Work required: Wherever the string "tweet" turns up in the data, copy the whole line.

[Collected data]
-=-=-=-=-
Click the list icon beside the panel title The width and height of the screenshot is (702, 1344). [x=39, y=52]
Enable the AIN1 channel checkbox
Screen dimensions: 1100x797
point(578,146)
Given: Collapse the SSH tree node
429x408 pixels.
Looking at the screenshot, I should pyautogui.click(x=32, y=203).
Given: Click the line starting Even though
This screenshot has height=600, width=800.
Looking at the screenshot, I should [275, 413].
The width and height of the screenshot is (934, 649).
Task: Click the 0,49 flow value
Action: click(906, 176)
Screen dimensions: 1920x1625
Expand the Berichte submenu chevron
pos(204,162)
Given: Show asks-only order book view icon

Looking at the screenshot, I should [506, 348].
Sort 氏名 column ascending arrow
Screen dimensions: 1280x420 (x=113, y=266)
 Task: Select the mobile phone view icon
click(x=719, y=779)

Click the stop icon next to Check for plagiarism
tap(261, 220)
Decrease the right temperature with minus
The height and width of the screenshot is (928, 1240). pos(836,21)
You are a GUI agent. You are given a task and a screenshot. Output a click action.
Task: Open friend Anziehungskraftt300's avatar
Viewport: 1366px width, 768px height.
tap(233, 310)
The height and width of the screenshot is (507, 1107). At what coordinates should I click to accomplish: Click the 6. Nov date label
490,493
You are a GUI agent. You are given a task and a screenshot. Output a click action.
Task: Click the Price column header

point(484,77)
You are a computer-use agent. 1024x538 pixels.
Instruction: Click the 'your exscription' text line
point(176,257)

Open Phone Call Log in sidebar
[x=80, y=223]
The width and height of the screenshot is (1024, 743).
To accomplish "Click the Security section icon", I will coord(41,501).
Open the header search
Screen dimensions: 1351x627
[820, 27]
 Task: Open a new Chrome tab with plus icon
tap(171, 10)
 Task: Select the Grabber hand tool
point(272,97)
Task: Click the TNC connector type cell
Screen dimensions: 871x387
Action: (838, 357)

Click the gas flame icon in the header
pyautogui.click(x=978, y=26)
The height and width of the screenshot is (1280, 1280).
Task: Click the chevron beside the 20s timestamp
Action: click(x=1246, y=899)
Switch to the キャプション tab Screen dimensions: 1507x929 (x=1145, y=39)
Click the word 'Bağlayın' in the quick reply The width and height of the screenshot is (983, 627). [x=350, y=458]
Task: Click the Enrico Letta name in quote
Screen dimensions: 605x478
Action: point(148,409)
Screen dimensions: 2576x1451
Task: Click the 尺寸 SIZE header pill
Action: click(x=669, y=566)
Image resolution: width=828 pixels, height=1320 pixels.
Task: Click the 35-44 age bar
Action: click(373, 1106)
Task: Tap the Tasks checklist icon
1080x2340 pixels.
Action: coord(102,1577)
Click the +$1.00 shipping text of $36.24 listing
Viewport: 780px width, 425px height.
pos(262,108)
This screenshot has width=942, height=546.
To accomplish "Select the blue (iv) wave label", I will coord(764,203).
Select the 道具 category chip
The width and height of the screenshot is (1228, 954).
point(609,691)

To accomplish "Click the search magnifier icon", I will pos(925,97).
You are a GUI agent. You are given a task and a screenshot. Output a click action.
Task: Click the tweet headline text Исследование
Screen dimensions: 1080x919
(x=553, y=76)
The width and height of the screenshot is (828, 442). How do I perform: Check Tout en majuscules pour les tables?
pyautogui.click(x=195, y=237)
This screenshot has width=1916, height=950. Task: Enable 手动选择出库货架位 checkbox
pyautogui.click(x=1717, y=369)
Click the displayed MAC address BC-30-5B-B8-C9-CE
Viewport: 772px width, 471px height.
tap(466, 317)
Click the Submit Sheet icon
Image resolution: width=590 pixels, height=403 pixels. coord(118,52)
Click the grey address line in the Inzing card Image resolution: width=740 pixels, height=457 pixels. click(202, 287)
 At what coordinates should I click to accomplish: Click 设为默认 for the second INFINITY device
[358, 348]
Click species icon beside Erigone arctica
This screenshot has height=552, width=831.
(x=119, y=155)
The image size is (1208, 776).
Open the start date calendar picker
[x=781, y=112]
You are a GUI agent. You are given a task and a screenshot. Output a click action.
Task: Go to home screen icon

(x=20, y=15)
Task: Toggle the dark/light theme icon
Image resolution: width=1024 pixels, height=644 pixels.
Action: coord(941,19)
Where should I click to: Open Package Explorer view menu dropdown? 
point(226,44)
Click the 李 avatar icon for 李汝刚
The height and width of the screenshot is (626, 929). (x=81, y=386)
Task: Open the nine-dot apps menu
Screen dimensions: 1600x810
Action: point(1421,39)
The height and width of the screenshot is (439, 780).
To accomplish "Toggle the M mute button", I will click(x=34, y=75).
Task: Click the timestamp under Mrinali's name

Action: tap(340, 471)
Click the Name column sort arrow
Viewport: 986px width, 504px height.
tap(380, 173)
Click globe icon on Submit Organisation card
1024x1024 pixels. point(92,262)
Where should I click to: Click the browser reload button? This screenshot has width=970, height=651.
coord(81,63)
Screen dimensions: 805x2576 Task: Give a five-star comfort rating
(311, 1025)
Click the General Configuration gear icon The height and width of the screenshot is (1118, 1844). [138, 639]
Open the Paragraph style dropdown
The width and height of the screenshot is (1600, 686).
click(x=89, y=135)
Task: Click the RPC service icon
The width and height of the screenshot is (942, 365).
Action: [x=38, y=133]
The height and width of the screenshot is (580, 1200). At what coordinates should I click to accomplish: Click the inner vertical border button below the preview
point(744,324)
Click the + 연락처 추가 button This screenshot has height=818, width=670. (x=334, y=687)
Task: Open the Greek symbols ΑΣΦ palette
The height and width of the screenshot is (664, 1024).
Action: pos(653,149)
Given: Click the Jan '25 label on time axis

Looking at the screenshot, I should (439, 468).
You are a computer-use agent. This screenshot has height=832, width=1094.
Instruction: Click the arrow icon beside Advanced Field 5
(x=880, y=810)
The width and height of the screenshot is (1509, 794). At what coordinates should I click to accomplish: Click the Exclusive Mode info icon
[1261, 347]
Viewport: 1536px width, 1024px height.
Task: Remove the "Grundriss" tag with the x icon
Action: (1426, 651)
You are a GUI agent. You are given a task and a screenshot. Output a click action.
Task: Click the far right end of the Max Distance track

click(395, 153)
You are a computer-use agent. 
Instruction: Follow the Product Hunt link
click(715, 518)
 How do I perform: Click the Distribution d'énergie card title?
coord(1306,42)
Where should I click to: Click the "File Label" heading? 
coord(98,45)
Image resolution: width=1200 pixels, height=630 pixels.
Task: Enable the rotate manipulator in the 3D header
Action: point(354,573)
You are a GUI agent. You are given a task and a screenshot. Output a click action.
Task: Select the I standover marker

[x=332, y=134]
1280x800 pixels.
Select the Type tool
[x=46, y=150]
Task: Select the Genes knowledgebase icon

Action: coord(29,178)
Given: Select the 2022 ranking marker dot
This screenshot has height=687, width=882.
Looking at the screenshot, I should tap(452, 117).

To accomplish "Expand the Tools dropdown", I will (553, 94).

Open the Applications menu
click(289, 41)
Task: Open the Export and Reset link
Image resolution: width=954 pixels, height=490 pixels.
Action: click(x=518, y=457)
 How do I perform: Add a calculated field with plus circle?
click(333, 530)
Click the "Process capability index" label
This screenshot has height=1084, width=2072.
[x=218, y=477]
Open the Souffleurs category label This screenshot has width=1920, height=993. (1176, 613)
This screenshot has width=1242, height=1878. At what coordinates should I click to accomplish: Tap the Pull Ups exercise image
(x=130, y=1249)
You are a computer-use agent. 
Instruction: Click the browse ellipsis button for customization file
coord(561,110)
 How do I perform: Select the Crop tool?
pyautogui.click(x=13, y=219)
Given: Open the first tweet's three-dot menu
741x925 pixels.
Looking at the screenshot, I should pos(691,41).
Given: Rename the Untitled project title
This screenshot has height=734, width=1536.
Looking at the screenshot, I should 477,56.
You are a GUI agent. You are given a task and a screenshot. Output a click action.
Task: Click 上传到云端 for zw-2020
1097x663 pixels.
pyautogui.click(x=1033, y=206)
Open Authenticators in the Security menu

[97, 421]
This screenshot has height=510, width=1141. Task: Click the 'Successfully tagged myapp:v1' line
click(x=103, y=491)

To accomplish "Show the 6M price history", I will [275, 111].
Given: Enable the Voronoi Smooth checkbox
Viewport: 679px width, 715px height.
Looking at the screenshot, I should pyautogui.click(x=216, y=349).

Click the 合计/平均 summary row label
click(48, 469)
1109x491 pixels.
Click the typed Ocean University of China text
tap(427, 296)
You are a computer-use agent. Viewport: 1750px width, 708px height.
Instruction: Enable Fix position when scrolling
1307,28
-=-=-=-=-
Solved exercise:
Task: Click the tweet headline text Исследование
Given: Open the first tweet's three-dot menu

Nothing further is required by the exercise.